サーバル「さばんなちほーは広いからたくさんのフレンズがいるんだよー」
義輝「そうか。他にもどんなフレンズがおるのか楽しみじゃのう」
このように純粋な好奇心だけで表を歩くのはいつぶりであろうか?
あるいは義輝にはそのような幼少期は無かったようにも思えた。
全てのしがらみを捨てて、ここを歩いている。
それだけで義輝の心は弾むのであった。

サーバル「図書館はじゃんぐるちほーの先にだから、さばんなちほーの出口まで案内するよ」
義輝「かたじけない」
サーバル「カタジケナイ?」
義輝「左様、かたじけない」
サーバル「カタジケナイ!カタジケナイ!変な言葉~」
笑いながらはしゃぐサーバルを見て、義輝はえもいわれぬ安息間に包まれていくのであった。

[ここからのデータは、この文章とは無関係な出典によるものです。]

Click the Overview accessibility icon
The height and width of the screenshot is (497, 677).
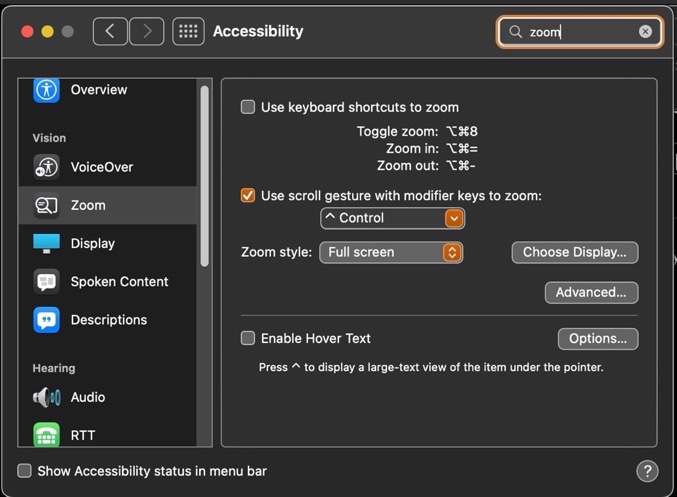[x=46, y=90]
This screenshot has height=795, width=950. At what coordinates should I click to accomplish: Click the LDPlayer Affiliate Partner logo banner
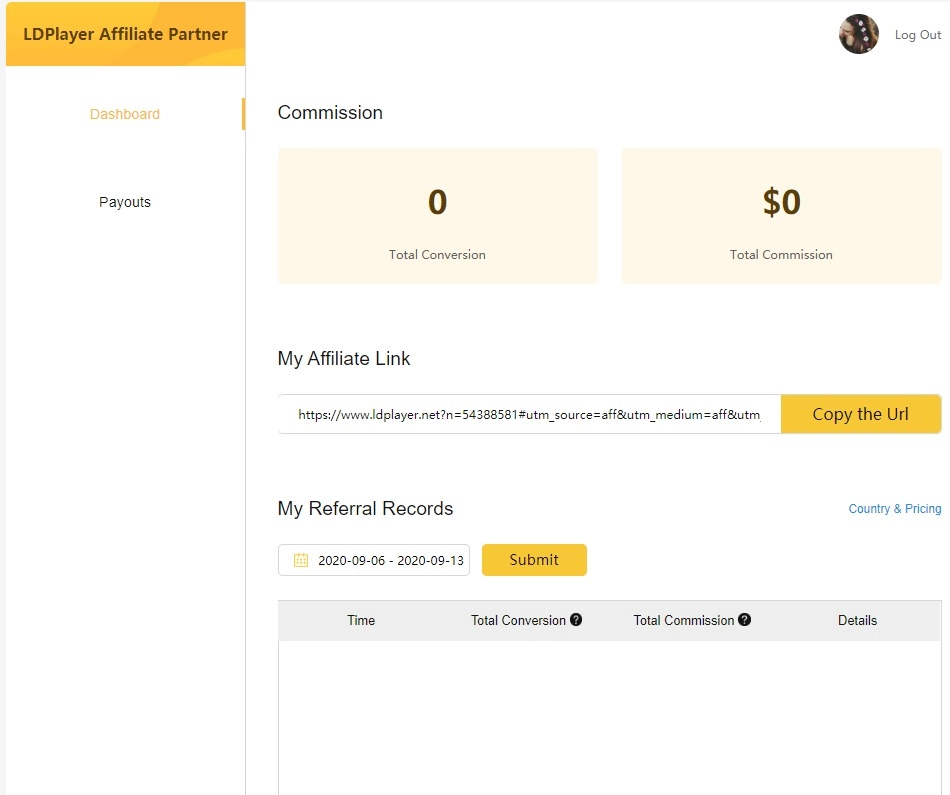tap(125, 34)

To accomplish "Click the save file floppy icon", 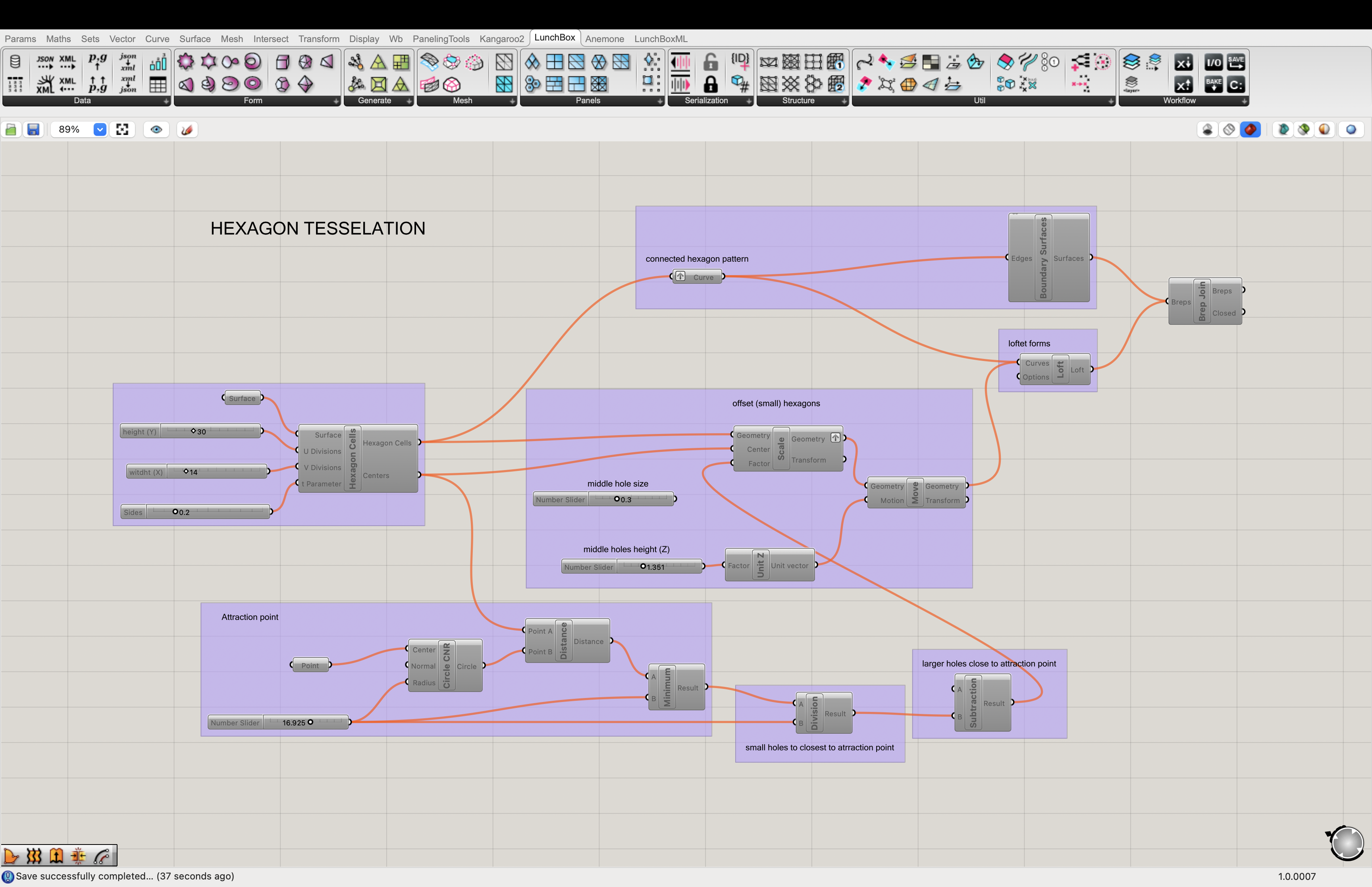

サーバル「はぁはぁ、たっちゃんすごい体力だねえ。私ちょっと疲れちゃった」
義輝「ははは、フレンズは情けないのう。それでは鞍馬の山も越えられぬぞ」
サーバル「私は短距離が得意なフレンズだから、長距離は得意じゃないんだよう」
義輝「それはすまなんだな。どれ、そこらで一休みしよう」
行けども行けども草原の景色は変わらず、日の本にこのような草原があったのだろうか、そもそもここは日の本なのだろうかと義輝は感嘆する。
それにこの平和さはどうであろう。
戦乱の中を生きてきた義輝にとっては、ここは伴天連のいう天堂なのではないかと思えてきた。
義輝「平和じゃのう」
サーバル「うん!フレンズはみんな仲良し。のけものなんかいないんだよ!」
義輝「そうか、それは羨ましいのう」
サーバル「たっちゃんもフレンズなんだから仲間だよ~」
義輝「それはありがたい」
サーバル「もう、たっちゃんは難しい言葉ばかり使うフレンズなんだから」
どこまでも緑の草原、そして青い空。
動くものはフレンズ。
ではこの丸い青いのは…?

義輝「サーバルよ、この青いのはなんのフレンズかの?」
義輝に促され、その視線の先へサーバルも自分の視線を落とす。
しかしその青い物体を見るなりサーバルにの表情に緊張が走った。
サーバル「あ、だめ!逃げて!そ、それはセルリアンって言って…」
義輝「敵か…」
敵と見れば義輝の判断は早い。
サーバルが皆まで言い終わるのを待たずに抜き打ちを一閃、青い物体はなすすべもなく両断されその後砕け散った。
サーバル「す、す、すごーい!セルリアンをこんなに簡単に。たっちゃんは物凄く強いフレンズなんだね!」
義輝「お主の身のこなしも尋常ではない。おそらくあのような物体に苦戦などせぬであろう」
サーバル「えへへ、まぁね」
褒められてまんざらでもなさそうなサーバルであったが、急に真剣な表情をすると義輝に顔を近づけてきた。
サーバル「でもね、あの大きさだから大丈夫だったんだよ。大きいのがきたら私でも手に負えないよ」
義輝「その時は守ってやろう」
サーバル「ええ!なんか嬉しい!」
2人の歩く距離が少し縮まった。